VITERBO – Alle 17.30 le mani alzate di tutti i facchini presenti all’interno della ex chiesa della Pace decretano l’elezione di Luigi Aspromonte capofacchino. Seguono due minuti di applausi. E’ forse questo il momento più intenso di questo sabato nella casa del Sodalizio. Aspromonte è visibilmente commosso, alza le braccia in aria e ringrazia. In tanti vanno ad abbracciarlo.
Alle 17.34 l’applauso è per Massimo Mecarini, settima elezione alla presidenza del Sodalizio.

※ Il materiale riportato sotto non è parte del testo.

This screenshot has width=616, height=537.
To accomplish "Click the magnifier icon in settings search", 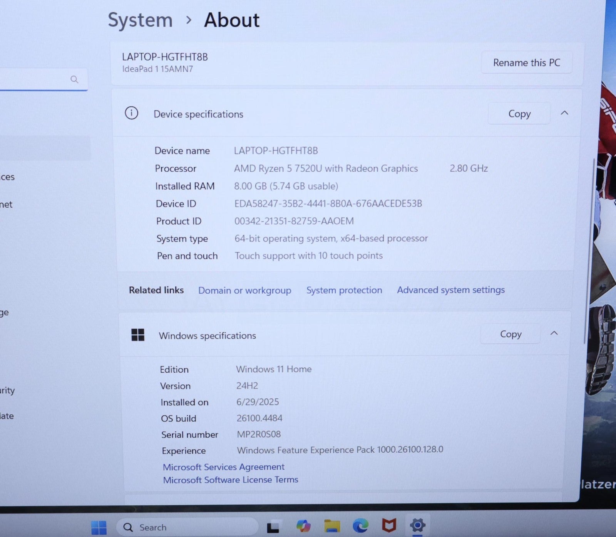I will pos(74,79).
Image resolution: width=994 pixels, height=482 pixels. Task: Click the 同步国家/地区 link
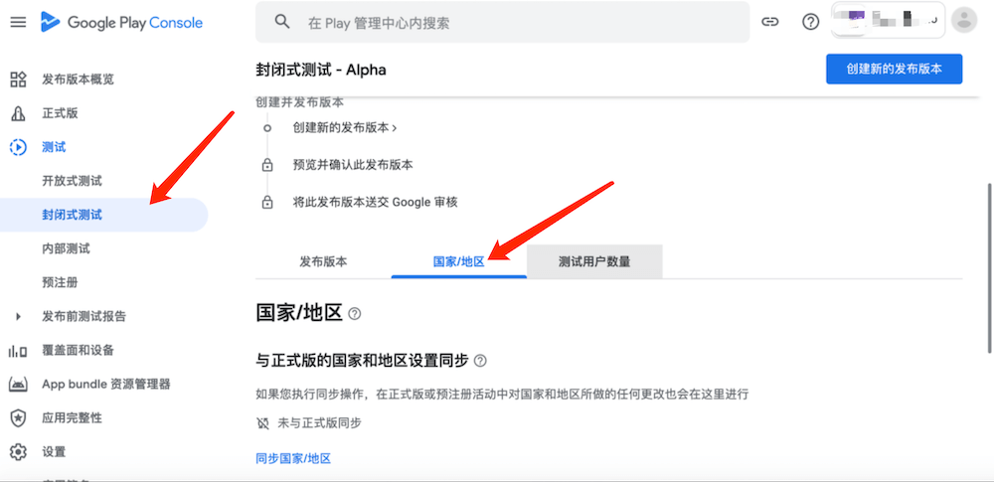click(x=292, y=458)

Un altro momento forte all’apertura dell’assemblea per il rinnovo delle cariche sociali quando è stata comunicata dal presidente del consiglio comunale Marco Ciorba ai Facchini la proposta, che arriverà martedì prossimo in consiglio comunale, di intitolare a Nello Celestini (il padre del Sodalizio) una via o una piazza o un luogo significativo della città.
Commovente il discorso tenuto dal figlio di Nello, Lorenzo: “Non sta a me dire quanto è stato grande mio padre. Però Nello non fu solo quando nacque il Sodalizio e oggi vanno ricordati anche tanti amici facchini che erano con lui e oggi non ci sono più”.
Poi rivolgendosi alla famiglia dei “fazzoletti bianchi”: “Riappropriatevi tutti del Sodalizio perché il Sodalizio è prima di tutto dei Facchini. Ci sono stati vari tentativi negli anni di sciogliere questa famiglia ma eccovi qua, siete qua. Alla fine decide sempre il facchino”.
Massimo Mecarini ha ricordato, con commozione, alcuni ricordi di Nello.
Per acclamazione eletti come presidente Massimo Mecarini, capofacchino Luigi Aspromonte, consiglieri Massimiliano Perandria Maurizio Tombolella Maurizio Marinetti Stefano Corbucci e Andrea Schiaffino. Il colleggio dei revisori sarà formato da Daniele Montagnini, Alessandro Taratufo e Daniele Costantini.